INSTRUCTION → In the kernel mailing-list thread, why are calls to noreturn functions said to be extra important?

QUOTED TEXT →
▽

And that's extra important for calls to noreturn functions, because they
often dump the stack before exiting.

So it looks like a compiler bug to me.

--
Josh

Arnd Bergmann

unread,
Jul 12, 2019, 10:19:19 AM7/12/19
to Josh Poimboeuf, Jann Horn, Peter Zijlstra, Linux Kernel Mailing List, clang-built-linux, Nick Desaulniers
The change below would shut up the warnings, and presumably avoid
the unwinding problem as well. Should I submit that for inclusion,
or should we try to fix clang first?

Arnd

diff --git a/fs/reiserfs/prints.c b/fs/reiserfs/prints.c
index 9fed1c05f1f4..da996eaaebac 100644
--- a/fs/reiserfs/prints.c
+++ b/fs/reiserfs/prints.c
@@ -387,7 +387,6 @@ void __reiserfs_panic(struct super_block *sb,
const char *id,
else
printk(KERN_WARNING "REISERFS panic: %s%s%s: %s\n",
id ? id : "", id ? " " : "", function, error_buf);
- BUG();
}

void __reiserfs_error(struct super_block *sb, const char *id,
@@ -397,8 +396,10 @@ void __reiserfs_error(struct super_block *sb,
const char *id,

BUG_ON(sb == NULL);

- if (reiserfs_error_panic(sb))
+ if (reiserfs_error_panic(sb)) {
__reiserfs_panic(sb, id, function, error_buf);
+ BUG();
+ }

if (id && id[0])
printk(KERN_CRIT "REISERFS error (device %s): %s %s: %s\n",
diff --git a/fs/reiserfs/reiserfs.h b/fs/reiserfs/reiserfs.h
index e5ca9ed79e54..f5bd17ee21f6 100644
--- a/fs/reiserfs/reiserfs.h
+++ b/fs/reiserfs/reiserfs.h
@@ -3185,10 +3185,9 @@ void unfix_nodes(struct tree_balance *);

/* prints.c */
void __reiserfs_panic(struct super_block *s, const char *id,
- const char *function, const char *fmt, ...)
- __attribute__ ((noreturn));
+ const char *function, const char *fmt, ...);
#define reiserfs_panic(s, id, fmt, args...) \
- __reiserfs_panic(s, id, __func__, fmt, ##args)
+ do { __reiserfs_panic(s, id, __func__, fmt, ##args); BUG(); } while (0)

△

SUPPLIED DATA →
▽

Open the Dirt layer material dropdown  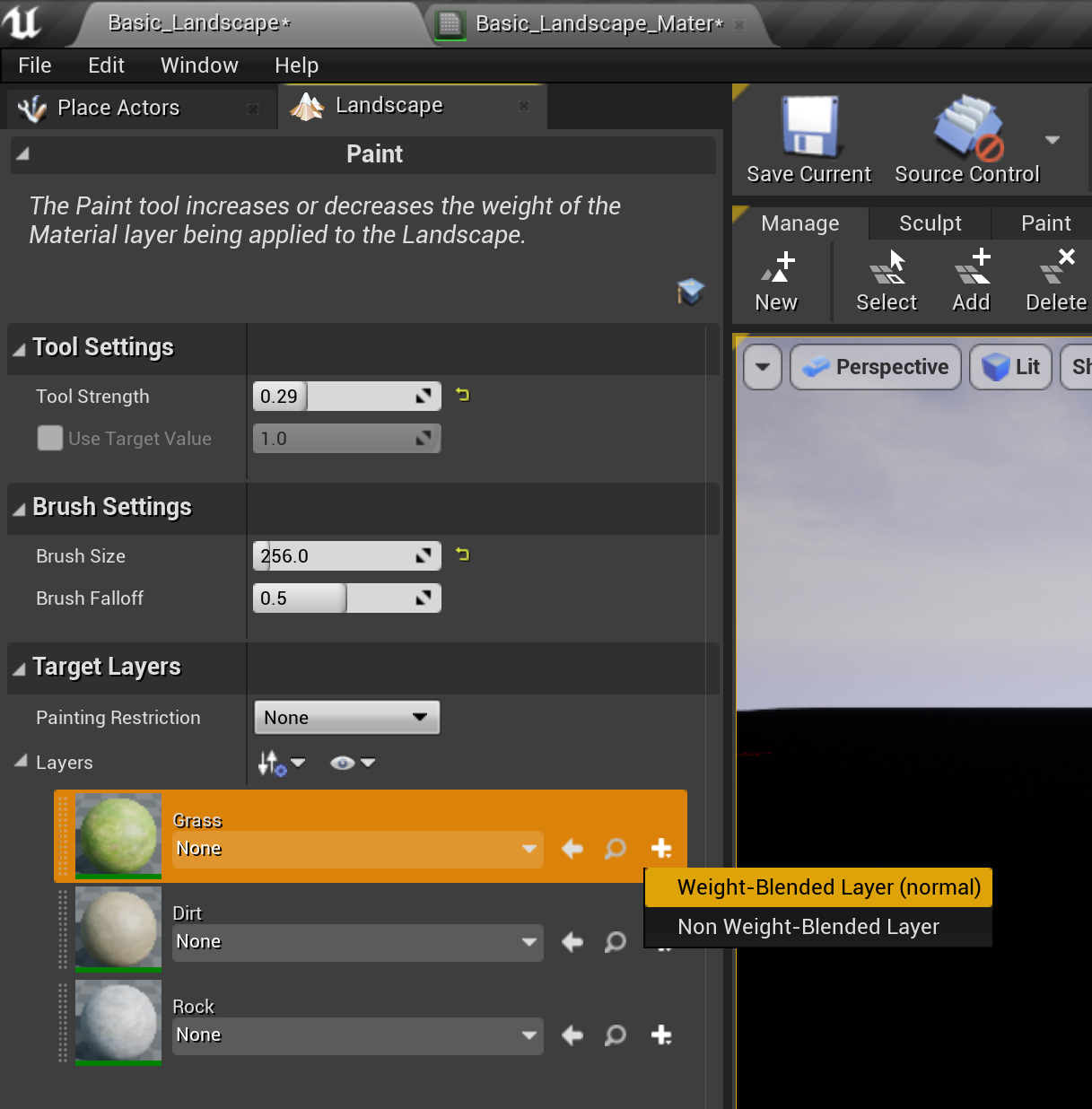tap(357, 942)
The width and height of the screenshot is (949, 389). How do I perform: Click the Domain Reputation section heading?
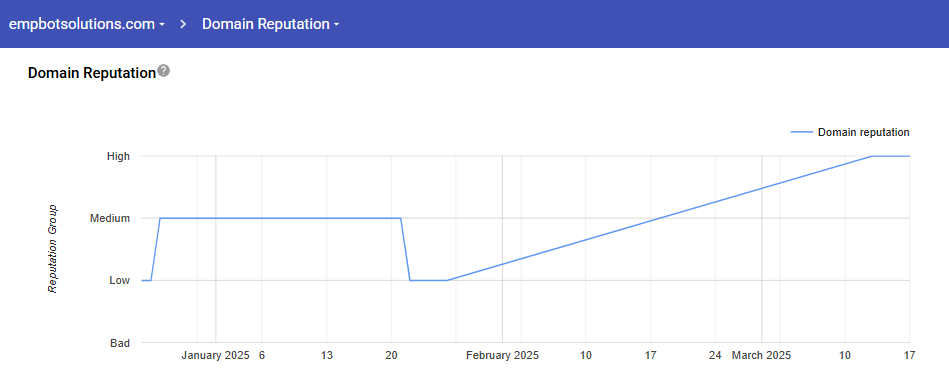pyautogui.click(x=92, y=73)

△

EXERCISE ANSWER → They often dump the stack before exiting.